The Chuck Wagon Gang is a Country gospel musical group, formed in 1935 by David P. ("Dad") Carter, oldest son Ernest ("Jim") along with daughters Lola ("Rose") and Effie ("Anna"). The group got their first radio break as sponsored singers for Bewley Flour in 1936. The "Gang" signed with Columbia Records and remained with them for 39 years, a world record that lasted until 2000, when Johnny Mathis' overall time with the same label (combining his signing in 1957 and re-signing in 1968) entered its 40th year. At one point they were Columbia's number one group with over 39 million in record sales.

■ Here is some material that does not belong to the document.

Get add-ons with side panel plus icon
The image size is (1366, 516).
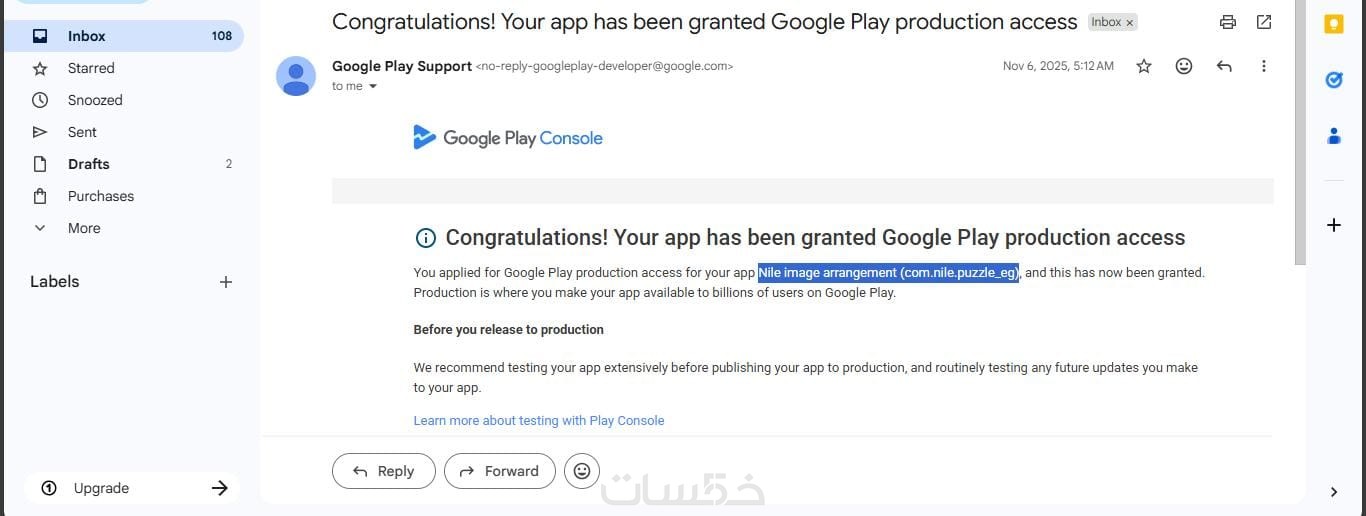pyautogui.click(x=1333, y=225)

The Chuck Wagon Gang has performed at Carnegie Hall, the Hollywood Bowl, and the Grand Ole Opry. The group has been inducted into the Gospel Music Hall of Fame and the Smithsonian Institution's classic American recordings.

1930s to 1970s 
The group was founded in 1935  broadcasting from radio station KFYO in Lubbock, Texas, and took the name in 1936 when they moved to WBAP in Fort Worth.  The original members sang together all the way to 1955 when Dad Carter retired, later passing away in 1963, followed by Jim in 1971.  Sons Eddie and Roy Carter stepped in to sing tenor and bass, respectively, which began the tradition of Carter siblings, children and eventually grandchildren joining the Gang.

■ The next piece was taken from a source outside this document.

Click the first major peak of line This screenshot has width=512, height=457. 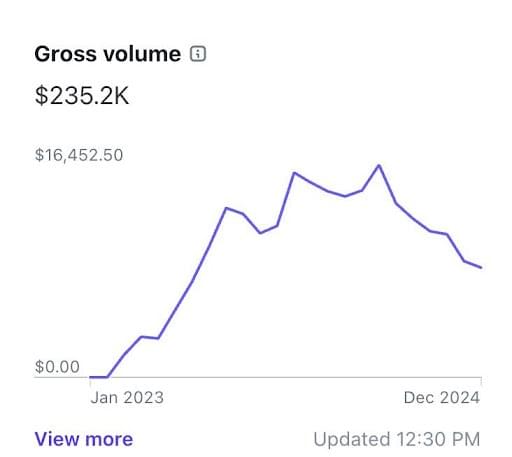click(x=226, y=208)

By the mid-1970s, the group was still touring part-time but felt a lack of support from the label they had recorded for during the previous three decades.  Columbia had stopped servicing their songs to radio; thus airplay had become non-existent. The decision was eventually made to move on from Columbia in the interest of rebuilding the group to a position akin to what it had enjoyed in years past. To that end, in 1979 they began recording for Copperfield Records and remained with that label for several years.

1980s to Present Day
After its relationship with Copperfield Records ended, the Chuck Wagon Gang began recording for Associated Artists.  It was during this era that the group took advantage of its renewed popularity and, in keeping with the gospel sounds of the time, added a piano player to the lineup for live concerts.  Fans responded positively to this sound, eventually culminating in the Gang receiving the "Best Gospel Group in Country Music" award at the Music City News Awards in 1988. 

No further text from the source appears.